Plus expressément, on peut suggérer comment se manifeste cet émiettement, cette diversification, à l’époque d’une révolution sociale : d’innombrables événements surviennent, d’innombrables rapports se développent, qui non seulement ne sont pas sous le contrôle de la direction politique et sociale, ne lui sont pas soumis, mais souvent même sont à peine connus d’elle; on est impressionné de voir à quel point les dirigeants bolcheviques en étaient souvent réduits, vis-à-vis de la campagne, de la quasi-totalité du pays, à la position d’explorateurs ou d’enquêteurs, réunissant bribes par bribes les éléments d’un tableau d’ensemble toujours mouvant.

Cet obscurcissement (par multiplication et exacerbation des antagonismes et des contradictions) de la dominante nous contraint à la prudence dans les tentatives de systématisation, et engage à ne pas éliminer trop rapidement de la construction théorique des phénomènes qu’un premier regard pourrait juger atypiques.

Il va de soi que je ne suggère pas ici que la multiplication des discordances et l’émiettement des formes réelles produisent finalement une formation globale « inqualifiable ». Ce serait renoncer à toute analyse et dénier à la formation sociale en transition son statut de structure. Il y a dans toute structure une dominante ou des dominantes et si nous avons ici un système plus complexe de structures articulées (ou relativement désarticulées), chacune d’elles est susceptible d’une caractérisation aux différents moments du développement de l’ensemble.

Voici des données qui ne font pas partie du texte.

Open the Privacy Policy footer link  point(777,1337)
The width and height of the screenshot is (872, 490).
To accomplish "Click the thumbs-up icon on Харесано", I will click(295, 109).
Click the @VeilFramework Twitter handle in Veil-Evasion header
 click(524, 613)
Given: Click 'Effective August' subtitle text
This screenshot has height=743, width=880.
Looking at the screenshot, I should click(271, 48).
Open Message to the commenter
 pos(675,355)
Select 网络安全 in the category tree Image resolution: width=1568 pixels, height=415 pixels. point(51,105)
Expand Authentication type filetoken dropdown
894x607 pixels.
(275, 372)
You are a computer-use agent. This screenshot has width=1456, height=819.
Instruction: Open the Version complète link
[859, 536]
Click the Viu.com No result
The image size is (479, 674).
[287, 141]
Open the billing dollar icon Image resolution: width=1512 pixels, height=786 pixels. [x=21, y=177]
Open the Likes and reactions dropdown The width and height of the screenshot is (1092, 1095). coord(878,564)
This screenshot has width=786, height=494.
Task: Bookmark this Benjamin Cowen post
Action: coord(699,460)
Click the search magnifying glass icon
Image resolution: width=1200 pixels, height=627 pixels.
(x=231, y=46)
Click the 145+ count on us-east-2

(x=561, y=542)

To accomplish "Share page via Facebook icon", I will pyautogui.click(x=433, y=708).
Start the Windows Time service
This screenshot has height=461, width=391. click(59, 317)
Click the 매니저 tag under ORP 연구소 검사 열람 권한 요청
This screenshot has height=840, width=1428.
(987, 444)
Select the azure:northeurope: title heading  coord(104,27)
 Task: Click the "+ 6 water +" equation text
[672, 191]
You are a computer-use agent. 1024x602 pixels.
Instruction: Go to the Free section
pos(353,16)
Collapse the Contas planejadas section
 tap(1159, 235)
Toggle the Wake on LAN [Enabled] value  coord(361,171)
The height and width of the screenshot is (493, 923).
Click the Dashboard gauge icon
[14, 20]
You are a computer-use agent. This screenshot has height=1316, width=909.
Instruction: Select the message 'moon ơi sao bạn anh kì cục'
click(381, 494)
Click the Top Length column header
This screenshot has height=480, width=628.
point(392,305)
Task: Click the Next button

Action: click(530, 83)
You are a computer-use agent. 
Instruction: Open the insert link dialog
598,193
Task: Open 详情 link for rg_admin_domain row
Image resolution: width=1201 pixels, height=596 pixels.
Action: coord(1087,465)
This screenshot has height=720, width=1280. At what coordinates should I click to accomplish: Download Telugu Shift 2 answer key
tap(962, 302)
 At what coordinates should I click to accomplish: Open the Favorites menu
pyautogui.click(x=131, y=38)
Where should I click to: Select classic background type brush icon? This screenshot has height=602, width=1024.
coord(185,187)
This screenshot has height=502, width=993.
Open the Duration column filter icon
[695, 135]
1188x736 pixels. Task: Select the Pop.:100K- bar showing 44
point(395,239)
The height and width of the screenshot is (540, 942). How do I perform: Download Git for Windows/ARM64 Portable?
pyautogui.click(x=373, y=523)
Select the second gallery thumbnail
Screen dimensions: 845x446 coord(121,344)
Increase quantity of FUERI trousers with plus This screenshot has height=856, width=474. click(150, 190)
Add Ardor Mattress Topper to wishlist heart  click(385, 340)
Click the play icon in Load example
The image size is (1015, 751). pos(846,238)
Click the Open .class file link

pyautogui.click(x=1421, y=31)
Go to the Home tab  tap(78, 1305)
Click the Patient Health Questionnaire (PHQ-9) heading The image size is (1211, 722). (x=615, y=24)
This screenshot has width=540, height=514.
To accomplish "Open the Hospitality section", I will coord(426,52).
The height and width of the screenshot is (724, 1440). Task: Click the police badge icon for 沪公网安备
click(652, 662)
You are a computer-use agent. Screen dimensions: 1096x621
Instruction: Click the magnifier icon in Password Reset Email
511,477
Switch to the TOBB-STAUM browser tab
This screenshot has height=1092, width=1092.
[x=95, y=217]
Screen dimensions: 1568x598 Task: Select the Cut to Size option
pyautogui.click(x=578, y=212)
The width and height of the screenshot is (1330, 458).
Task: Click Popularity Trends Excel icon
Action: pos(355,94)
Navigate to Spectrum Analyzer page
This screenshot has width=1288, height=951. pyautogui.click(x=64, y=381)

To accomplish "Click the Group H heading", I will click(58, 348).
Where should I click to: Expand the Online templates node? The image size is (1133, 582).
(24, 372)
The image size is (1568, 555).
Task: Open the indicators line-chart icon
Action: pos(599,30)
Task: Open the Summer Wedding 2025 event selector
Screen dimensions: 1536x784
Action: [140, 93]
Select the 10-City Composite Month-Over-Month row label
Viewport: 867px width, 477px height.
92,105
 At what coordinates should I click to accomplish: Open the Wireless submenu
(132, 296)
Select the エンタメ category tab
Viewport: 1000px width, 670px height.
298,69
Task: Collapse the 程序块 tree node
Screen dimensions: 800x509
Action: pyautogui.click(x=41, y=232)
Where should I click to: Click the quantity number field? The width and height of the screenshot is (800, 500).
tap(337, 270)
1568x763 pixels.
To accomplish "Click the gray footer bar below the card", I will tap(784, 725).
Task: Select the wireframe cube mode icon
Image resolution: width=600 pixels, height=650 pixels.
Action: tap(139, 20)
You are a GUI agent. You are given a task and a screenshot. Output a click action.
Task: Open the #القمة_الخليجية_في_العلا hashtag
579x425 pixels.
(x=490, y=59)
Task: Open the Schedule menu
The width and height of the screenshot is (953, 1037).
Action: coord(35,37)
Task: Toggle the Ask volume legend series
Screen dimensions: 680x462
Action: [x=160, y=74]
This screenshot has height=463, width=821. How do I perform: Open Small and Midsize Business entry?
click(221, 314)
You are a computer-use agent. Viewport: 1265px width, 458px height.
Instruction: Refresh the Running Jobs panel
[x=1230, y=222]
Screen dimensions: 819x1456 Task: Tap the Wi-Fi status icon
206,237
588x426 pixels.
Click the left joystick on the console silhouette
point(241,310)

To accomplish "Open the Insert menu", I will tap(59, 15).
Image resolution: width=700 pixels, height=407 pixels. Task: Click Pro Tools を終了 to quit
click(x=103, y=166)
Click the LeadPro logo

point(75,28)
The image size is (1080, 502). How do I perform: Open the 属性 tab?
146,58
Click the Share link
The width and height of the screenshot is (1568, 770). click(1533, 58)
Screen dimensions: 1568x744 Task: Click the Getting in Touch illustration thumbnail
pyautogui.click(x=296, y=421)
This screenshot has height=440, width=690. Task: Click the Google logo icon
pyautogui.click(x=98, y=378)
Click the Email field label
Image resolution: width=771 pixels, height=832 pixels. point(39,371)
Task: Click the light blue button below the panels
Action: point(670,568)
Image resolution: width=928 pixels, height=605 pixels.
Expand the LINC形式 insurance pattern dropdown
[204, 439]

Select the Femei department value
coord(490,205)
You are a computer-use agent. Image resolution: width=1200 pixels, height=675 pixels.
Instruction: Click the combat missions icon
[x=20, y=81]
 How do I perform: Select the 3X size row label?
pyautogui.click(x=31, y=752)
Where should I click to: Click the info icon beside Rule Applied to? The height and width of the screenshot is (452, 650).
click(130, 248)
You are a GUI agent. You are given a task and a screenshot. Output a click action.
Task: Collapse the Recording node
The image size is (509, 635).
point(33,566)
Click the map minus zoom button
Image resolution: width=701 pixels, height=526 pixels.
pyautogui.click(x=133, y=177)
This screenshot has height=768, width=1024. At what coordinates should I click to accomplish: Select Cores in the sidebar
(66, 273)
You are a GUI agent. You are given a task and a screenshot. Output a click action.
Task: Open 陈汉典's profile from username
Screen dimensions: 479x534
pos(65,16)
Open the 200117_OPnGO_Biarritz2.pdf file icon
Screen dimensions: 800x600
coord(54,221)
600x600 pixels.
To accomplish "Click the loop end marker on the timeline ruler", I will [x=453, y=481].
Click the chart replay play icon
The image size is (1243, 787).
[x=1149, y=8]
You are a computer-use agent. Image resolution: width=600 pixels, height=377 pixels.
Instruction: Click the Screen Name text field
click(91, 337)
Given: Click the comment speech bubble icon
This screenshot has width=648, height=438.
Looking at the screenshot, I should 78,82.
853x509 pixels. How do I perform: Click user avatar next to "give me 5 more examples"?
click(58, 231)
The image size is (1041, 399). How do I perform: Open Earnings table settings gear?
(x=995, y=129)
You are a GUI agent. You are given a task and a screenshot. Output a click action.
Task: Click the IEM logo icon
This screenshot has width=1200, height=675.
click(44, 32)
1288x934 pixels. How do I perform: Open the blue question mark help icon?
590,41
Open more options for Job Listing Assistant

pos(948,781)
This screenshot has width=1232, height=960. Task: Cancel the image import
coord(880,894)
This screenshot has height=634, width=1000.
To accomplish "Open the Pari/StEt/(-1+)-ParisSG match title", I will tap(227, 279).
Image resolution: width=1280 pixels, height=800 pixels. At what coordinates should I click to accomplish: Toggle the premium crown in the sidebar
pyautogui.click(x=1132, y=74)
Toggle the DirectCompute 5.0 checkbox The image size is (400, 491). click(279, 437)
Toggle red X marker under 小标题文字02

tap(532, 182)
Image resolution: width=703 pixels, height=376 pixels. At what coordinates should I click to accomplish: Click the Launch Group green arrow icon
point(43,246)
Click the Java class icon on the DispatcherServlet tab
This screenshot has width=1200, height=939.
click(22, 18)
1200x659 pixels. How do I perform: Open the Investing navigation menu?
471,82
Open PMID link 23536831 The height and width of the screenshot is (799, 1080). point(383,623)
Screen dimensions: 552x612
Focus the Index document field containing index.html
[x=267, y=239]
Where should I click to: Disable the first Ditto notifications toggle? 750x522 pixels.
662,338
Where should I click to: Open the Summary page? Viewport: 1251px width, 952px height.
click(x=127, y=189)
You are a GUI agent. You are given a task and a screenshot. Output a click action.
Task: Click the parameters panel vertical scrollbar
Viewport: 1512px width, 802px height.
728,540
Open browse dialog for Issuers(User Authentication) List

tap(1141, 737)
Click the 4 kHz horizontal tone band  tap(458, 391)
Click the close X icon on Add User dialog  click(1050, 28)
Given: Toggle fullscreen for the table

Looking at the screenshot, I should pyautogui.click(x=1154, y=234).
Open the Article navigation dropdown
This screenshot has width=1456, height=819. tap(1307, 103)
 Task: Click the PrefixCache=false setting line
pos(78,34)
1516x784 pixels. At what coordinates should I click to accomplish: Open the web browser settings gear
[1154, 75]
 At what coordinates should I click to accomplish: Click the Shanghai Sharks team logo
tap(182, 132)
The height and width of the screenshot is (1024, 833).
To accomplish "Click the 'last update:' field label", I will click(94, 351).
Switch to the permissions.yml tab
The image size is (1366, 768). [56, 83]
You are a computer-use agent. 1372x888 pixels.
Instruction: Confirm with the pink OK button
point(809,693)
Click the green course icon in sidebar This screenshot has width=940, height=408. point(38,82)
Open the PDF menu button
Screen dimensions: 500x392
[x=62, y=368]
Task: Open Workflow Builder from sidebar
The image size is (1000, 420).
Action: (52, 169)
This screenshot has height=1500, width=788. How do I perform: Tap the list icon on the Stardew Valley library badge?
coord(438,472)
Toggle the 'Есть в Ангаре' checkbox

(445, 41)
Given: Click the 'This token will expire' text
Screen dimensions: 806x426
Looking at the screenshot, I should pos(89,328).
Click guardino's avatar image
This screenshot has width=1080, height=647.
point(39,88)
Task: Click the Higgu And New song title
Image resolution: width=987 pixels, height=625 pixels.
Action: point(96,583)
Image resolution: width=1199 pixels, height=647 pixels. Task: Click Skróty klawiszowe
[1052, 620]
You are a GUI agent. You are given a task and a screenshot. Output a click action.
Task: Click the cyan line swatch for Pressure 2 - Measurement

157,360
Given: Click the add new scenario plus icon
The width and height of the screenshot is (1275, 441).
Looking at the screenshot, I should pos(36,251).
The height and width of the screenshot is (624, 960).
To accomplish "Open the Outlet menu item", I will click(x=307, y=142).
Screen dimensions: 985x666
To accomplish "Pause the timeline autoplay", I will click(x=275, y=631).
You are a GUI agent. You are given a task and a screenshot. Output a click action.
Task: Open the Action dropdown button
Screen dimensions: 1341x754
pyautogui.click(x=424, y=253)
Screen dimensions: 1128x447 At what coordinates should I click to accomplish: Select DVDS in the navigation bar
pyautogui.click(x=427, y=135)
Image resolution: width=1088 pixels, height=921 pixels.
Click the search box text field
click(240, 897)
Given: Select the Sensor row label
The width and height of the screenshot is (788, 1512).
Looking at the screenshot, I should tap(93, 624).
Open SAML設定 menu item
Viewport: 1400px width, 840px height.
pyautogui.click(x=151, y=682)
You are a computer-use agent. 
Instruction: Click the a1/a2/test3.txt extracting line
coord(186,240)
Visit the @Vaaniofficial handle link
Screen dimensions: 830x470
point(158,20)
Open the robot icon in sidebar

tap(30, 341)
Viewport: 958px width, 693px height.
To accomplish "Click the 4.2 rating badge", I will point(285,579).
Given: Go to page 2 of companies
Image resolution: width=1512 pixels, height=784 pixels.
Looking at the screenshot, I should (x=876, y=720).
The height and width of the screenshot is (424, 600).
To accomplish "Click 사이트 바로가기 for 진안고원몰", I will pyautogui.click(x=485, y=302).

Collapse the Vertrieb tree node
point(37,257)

J’indique simplement les obstacles auxquels se heurte, dans le cas des phases de transition, la détermination des dominantes :

– ce type de structure sociale est par excellence le lieu des seuils dont le franchissement se traduit, pour une partie ou même pour un élément, par un changement de la nature de la détermination principale (l’instance dominante se déplace : politique, militaire, économique, idéologique ; les rapports de force se modifient, etc.)

– et si l’on tente d’arrêter l’analyse à un moment donné du développement des contradictions, la caractérisation de la structure réelle (non du type d’organisation que le pouvoir tente d’implanter) se heurte aux innombrables formes d’obscurcissement, de dissimulation des rapports de production, de mondes économiques clandestins, qui sont les produits ou les armes d’une âpre lutte de classes.

Une difficulté supplémentaire intervient pour l’analyse de la NEP, de son développement réel: la mort de Lénine a interrompu la théorisation systématique de l’histoire soviétique et diminué son intelligibilité pour nous. Jusqu’en 1923, Lénine a toujours – du moins à chaque tournant, à chaque déplacement important – caractérisé la résultante du rapport de forces et analysé les différentes combinaisons spécifiques des cinq modes de production existant en Russie qui se sont successivement opérées : mars 1918 et la nécessité du regroupement entre les deux modes de production les plus progressifs techniquement (socialisme et capitalisme de monopole), le communisme de guerre et l’isolement économique forcé d’un mode de production contre les autres, printemps 1921 et alliance limitée de tous les modes de production sur une base non marchande, automne 1921 et la retraite supplémentaire qui finira par assurer une certaine dominance économique du petit capital marchand. Or, à partir de 1923, c’est-à-dire pour la plus grande partie du stade que nous étudions, on ne saisit plus au même degré, dans l’explication par les dirigeants bolcheviques de leur pratique politique, cette théorisation vigoureuse de chaque moment actuel dans sa spécificité, et de chaque tournant (sinon pour le passage de la « restauration » à la « reconstruction », qui n’est pas à proprement parler un déplacement dans le rapport des forces, et pour 1928).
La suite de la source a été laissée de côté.